• Provided text:
= Beginning of Section =
The Company currently forecasts economic conditions over a two-year period, which we believe is a reasonable and supportable period. Beyond the point which the Company can provide for a reasonable and supportable forecast, economic variables revert to their long-term averages. The Company has reflected this reversion over a period of three years in each of its economic scenarios used to generate the overall probability-weighted forecast. Changes in economic forecasts impact the PD, LGD and EAD for each loan, and therefore influence the amount of future cash flows for each loan the Company does not expect to collect.

The Company derives the economic forecasts it uses in its ACL model from an independent third party that has a large team of economists, data-base managers and operational engineers with a history of producing monthly economic forecasts for over 25 years. The forecasts produced by this third party have been widely used by banks, credit unions, government agencies and real estate developers. These economic forecasts cover all states and metropolitan areas in the Unites States, and reflect changes in economic variables such as: GDP growth, interest rates, employment rates, changes in wages, retail sales, industrial production, metrics associated with the single-family and multifamily housing markets, vacancy rates, changes in equity market prices and energy markets.

It is important to note that the Company’s ACL model relies on multiple economic variables, which are used under several economic scenarios. Although no one economic variable can fully demonstrate the sensitivity of the ACL calculation to changes in the economic variables used in the model, the Company has identified certain economic variables that have significant influence in the Company’s model for determining the ACL. As of June 30, 2020, the Company’s ACL model incorporated the following assumptions for key economic variables in the base-case and downside scenarios:

Base-case Scenario:

CRE Price Index decreases by an approximate annualized rate of 16% through the remainder of 2020 with the rate of decline slowing in Q1 2021 to 8%, before returning to growth in the second quarter of 2021.
A significant decrease in real GDP of an approximate 33% annualized rate in Q2 2020, followed by an approximate 20% increase in Q3 2020 before returning to levels of marginal growth through the second quarter of 2021.
Elevated levels of U.S. unemployment reaching approximately 14% in Q2 2020 and then declining to levels of 9% to 10% through the end of 2021.
Upside Scenario:

CRE Price Index decreases by an approximate annualized rate of 15% and 6% during the third and fourth quarters of 2020, respectively, before returning to growth by the first quarter of 2021.
An approximate annualized decrease in real GDP of 27% in Q2 2020, followed by a 20% increase in real GDP in the third quarter of 2020, and growth of approximately 4% growth through the end of the second quarter of 2021.
Elevated levels of U.S. unemployment at approximately 13% for Q2 2020, followed by unemployment of approximately 9% through the remainder of 2020, and decreasing gradually to approximately 7% by the end of 2021.
= End of Section =
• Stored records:
= Beginning of Section =
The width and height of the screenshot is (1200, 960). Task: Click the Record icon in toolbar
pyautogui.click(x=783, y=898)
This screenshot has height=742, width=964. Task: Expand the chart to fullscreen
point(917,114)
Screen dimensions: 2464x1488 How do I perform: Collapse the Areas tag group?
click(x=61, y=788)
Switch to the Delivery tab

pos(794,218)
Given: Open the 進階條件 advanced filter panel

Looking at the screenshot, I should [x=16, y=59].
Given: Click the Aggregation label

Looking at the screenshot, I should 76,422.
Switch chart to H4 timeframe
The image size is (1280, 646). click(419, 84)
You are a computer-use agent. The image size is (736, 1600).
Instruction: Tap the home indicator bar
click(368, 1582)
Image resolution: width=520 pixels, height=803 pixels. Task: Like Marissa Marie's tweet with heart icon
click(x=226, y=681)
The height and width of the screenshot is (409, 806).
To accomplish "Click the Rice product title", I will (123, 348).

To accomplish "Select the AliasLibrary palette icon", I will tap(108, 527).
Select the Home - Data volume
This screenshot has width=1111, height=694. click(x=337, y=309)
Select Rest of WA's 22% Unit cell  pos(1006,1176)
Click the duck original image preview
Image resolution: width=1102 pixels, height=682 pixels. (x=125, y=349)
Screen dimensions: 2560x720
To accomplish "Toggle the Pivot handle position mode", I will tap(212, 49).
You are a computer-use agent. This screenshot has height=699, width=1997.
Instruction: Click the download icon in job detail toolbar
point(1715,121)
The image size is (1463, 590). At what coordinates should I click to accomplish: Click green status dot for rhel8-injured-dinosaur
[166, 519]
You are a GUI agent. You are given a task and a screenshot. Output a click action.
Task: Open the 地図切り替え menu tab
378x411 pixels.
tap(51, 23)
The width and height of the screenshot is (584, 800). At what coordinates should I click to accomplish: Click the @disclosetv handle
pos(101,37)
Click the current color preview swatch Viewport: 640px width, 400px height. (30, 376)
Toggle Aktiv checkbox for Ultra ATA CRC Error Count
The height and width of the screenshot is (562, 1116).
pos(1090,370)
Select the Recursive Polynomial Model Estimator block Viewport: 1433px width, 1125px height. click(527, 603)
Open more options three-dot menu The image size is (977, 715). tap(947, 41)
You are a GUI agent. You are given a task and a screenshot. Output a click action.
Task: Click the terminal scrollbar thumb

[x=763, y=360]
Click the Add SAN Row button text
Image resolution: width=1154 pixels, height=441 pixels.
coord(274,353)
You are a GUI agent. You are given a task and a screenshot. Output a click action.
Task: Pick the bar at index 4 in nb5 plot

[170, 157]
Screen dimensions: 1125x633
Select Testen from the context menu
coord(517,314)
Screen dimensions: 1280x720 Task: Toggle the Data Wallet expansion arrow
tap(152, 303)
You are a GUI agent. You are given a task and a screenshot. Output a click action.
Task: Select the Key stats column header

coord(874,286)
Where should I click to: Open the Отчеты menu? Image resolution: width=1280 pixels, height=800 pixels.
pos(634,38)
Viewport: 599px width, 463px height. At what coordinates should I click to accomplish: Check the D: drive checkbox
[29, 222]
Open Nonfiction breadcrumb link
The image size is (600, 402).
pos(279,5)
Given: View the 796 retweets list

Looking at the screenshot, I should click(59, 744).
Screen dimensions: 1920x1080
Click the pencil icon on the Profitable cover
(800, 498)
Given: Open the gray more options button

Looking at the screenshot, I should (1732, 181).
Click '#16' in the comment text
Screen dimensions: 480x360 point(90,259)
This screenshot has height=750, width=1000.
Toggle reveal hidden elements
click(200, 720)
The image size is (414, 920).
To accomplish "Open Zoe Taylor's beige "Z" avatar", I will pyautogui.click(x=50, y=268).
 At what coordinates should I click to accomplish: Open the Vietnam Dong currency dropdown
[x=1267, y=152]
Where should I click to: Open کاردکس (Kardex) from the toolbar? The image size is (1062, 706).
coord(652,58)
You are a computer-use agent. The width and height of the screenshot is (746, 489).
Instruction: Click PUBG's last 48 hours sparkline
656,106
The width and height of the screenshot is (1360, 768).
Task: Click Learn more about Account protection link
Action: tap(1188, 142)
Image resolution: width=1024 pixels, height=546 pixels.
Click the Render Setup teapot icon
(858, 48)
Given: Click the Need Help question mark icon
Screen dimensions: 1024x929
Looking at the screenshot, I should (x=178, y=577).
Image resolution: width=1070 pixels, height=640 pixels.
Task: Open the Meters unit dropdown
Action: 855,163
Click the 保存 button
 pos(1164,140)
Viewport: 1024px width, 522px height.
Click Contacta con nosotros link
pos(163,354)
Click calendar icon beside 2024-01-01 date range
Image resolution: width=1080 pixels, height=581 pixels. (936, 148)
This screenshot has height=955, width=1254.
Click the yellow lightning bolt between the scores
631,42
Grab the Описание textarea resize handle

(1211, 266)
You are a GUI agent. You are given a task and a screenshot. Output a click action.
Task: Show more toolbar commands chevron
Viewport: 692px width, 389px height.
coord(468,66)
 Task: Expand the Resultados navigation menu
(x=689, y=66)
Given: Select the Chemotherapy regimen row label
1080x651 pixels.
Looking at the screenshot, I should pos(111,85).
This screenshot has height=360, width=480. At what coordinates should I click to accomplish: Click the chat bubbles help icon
= End of Section =
• Activities:
(A) From the economic forecast passage, quote everything from "The Company currently" down to "expect to collect.".
(B) Summarize the economic forecast passage in two sentences.

• Answers by task:
(A)
The Company currently forecasts economic conditions over a two-year period, which we believe is a reasonable and supportable period. Beyond the point which the Company can provide for a reasonable and supportable forecast, economic variables revert to their long-term averages. The Company has reflected this reversion over a period of three years in each of its economic scenarios used to generate the overall probability-weighted forecast. Changes in economic forecasts impact the PD, LGD and EAD for each loan, and therefore influence the amount of future cash flows for each loan the Company does not expect to collect.

(B) The Company forecasts economic conditions over a two-year reasonable and supportable period, after which economic variables revert to their long-term averages over three years, and changes in these forecasts affect the PD, LGD and EAD for each loan. Its ACL model draws on economic forecasts from an independent third party covering variables such as GDP growth, interest rates and employment rates, and as of June 30, 2020, the model assumed decreases in the CRE Price Index and real GDP along with elevated levels of U.S. unemployment.